> [About this task]
No pictures should be carried over. Output all other parts of the entries verbatim.

> [Dataset entries]
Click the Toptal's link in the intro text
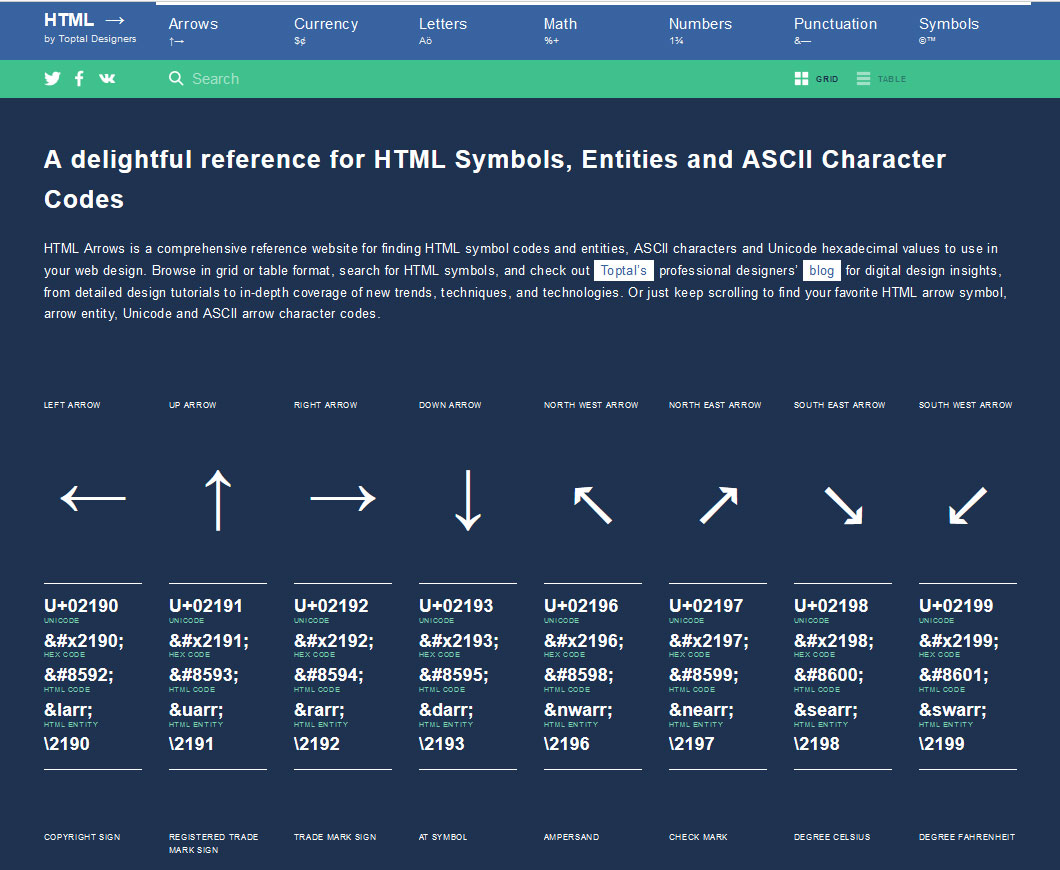point(623,270)
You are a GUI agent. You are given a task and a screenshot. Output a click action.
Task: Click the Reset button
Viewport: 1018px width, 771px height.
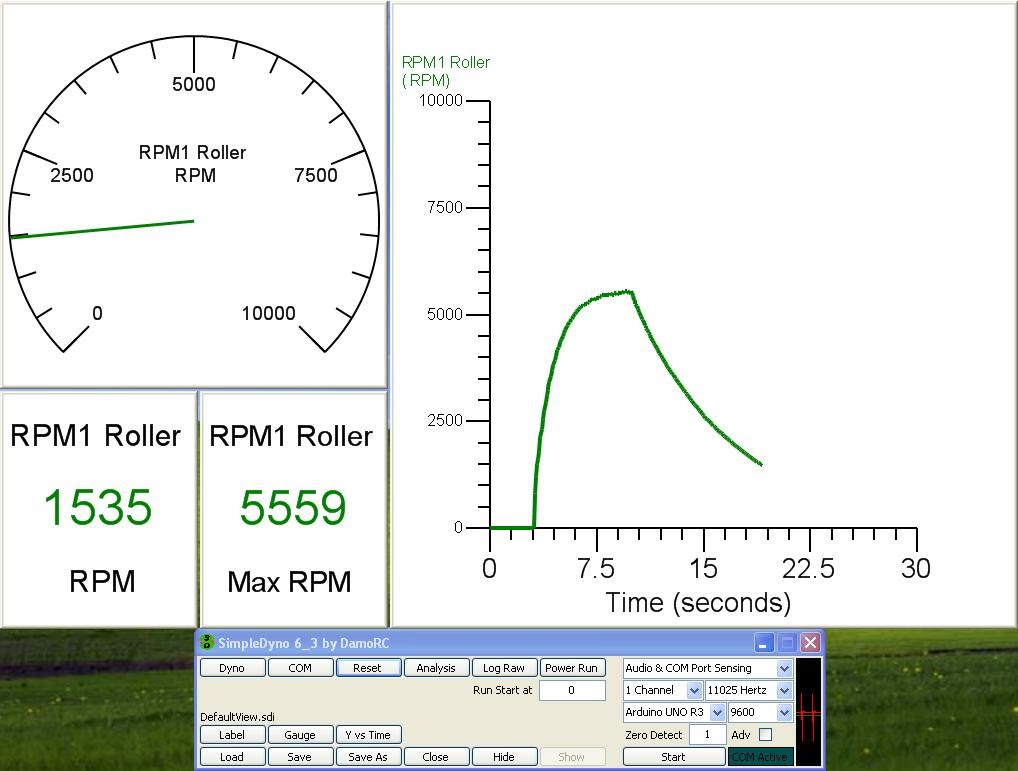(x=368, y=667)
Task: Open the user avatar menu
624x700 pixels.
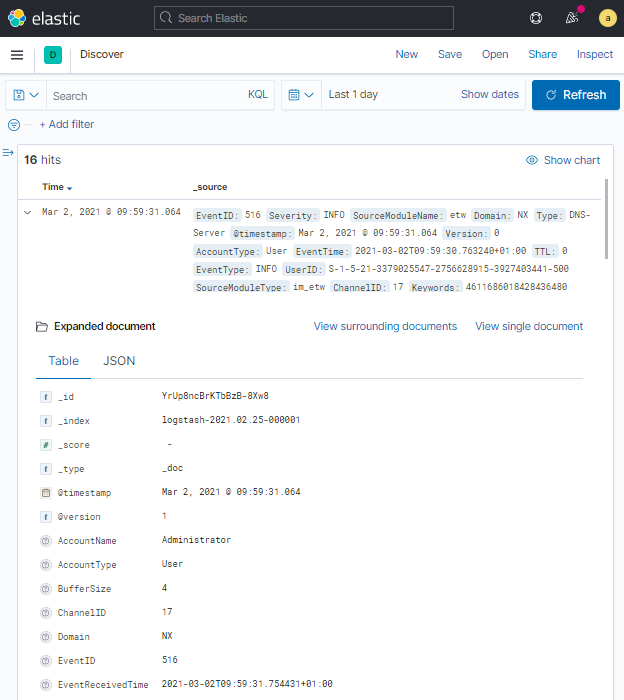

> [Task solution]
Click the Toptal's link in the intro text
point(623,270)
You are a GUI agent. You are given a task and a screenshot. Output a click action.
Task: Click the Reset button
Viewport: 1018px width, 771px height.
(x=368, y=667)
Task: Open the user avatar menu
624x700 pixels.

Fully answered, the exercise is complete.